In the first book, two definitions of justice are proposed but deemed inadequate. Returning debts owed, and helping friends while harming enemies are commonsense definitions of justice that, Socrates shows, are inadequate in exceptional situations, and thus lack rigidity demanded of a definition. Yet he does not completely reject them for each expresses a common sense notion of justice which Socrates will incorporate into his discussion of the just regime in books II through V.
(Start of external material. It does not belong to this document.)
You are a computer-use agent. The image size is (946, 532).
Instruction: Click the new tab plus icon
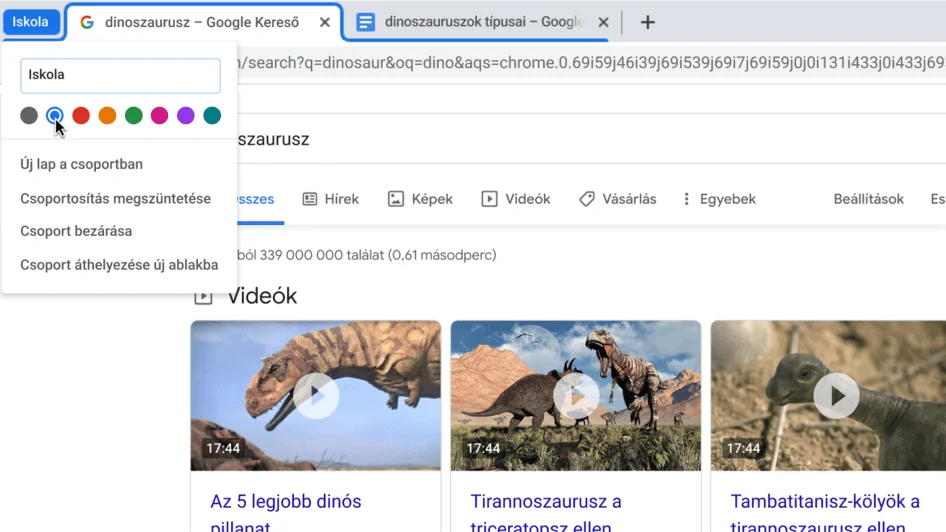[648, 22]
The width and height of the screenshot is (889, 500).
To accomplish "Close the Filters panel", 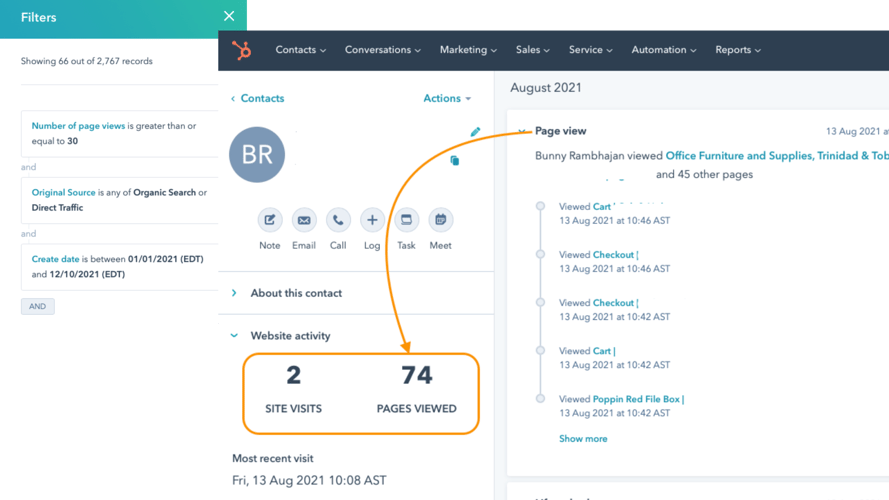I will pyautogui.click(x=229, y=17).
At the end of Book I, Socrates agrees with Polemarchus that justice includes helping friends, but says the just man would never do harm to anybody. Thrasymachus believes that Socrates has done the men present an injustice by saying this and attacks his character and reputation in front of the group; partly because he suspects that Socrates himself does not even believe harming enemies is unjust. Thrasymachus gives his understanding of justice as “what is good for the stronger”, meaning those in power over the city. Socrates finds this definition unclear and begins to question Thrasymachus. In Thrasymachus’ view, the rulers are the source of justice in every city, and their laws are just by his definition since, presumably, they enact those laws to benefit themselves. Socrates then asks whether the ruler who makes a mistake by making a law that lessens their well-being, is still a ruler according to that definition. Thrasymachus agrees that no true ruler would make such an error. This agreement allows Socrates to undermine Thrasymachus strict definition of justice by comparing rulers to people of various professions. Thrasymachus consents to Socrates assertion that an artist is someone who does his job well, and is a knower of some art, which allows him to complete the job well. In so doing Socrates gets Thrasymachus to admit that rulers who enact a law that does not benefit them firstly, are in the precise sense not rulers. Thrasymachus gives up, and is silent from then on. Socrates has trapped Thrasymachus into admitting the strong man who makes a mistake is not the strong man in the precise sense, and that some type of knowledge is required to rule perfectly. However, it is far from a satisfactory definition of justice.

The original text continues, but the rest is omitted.